■ What you are asked to do
Looking through the data below, work out how many lines have the word "will". Reply with that number only.

■ Input records
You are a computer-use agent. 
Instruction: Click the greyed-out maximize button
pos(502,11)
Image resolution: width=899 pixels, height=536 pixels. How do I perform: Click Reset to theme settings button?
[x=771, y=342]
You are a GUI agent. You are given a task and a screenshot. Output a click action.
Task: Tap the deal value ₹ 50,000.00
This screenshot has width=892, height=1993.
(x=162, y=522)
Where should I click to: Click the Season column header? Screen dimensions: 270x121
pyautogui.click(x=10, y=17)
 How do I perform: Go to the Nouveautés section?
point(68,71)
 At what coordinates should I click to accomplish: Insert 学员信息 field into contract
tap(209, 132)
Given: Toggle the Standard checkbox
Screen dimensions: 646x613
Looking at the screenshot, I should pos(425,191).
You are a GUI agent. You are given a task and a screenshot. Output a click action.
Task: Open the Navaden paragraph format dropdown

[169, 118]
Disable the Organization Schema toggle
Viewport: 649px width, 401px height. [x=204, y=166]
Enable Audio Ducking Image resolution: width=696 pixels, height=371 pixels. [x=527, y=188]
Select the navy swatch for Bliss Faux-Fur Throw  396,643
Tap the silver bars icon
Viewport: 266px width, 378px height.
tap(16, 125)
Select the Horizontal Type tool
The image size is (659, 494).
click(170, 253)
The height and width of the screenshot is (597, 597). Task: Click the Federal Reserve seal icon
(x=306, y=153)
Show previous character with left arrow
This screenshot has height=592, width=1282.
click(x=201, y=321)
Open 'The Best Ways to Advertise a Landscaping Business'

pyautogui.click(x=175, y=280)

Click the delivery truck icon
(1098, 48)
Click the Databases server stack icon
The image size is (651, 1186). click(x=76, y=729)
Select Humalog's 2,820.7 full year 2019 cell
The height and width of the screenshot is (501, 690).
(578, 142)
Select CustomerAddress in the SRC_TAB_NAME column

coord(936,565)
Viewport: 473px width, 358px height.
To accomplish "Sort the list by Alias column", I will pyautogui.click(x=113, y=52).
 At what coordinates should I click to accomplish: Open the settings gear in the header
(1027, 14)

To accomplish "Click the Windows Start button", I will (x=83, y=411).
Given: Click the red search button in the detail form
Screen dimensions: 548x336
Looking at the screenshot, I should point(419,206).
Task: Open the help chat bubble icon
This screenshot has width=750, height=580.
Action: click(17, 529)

■ Response area
2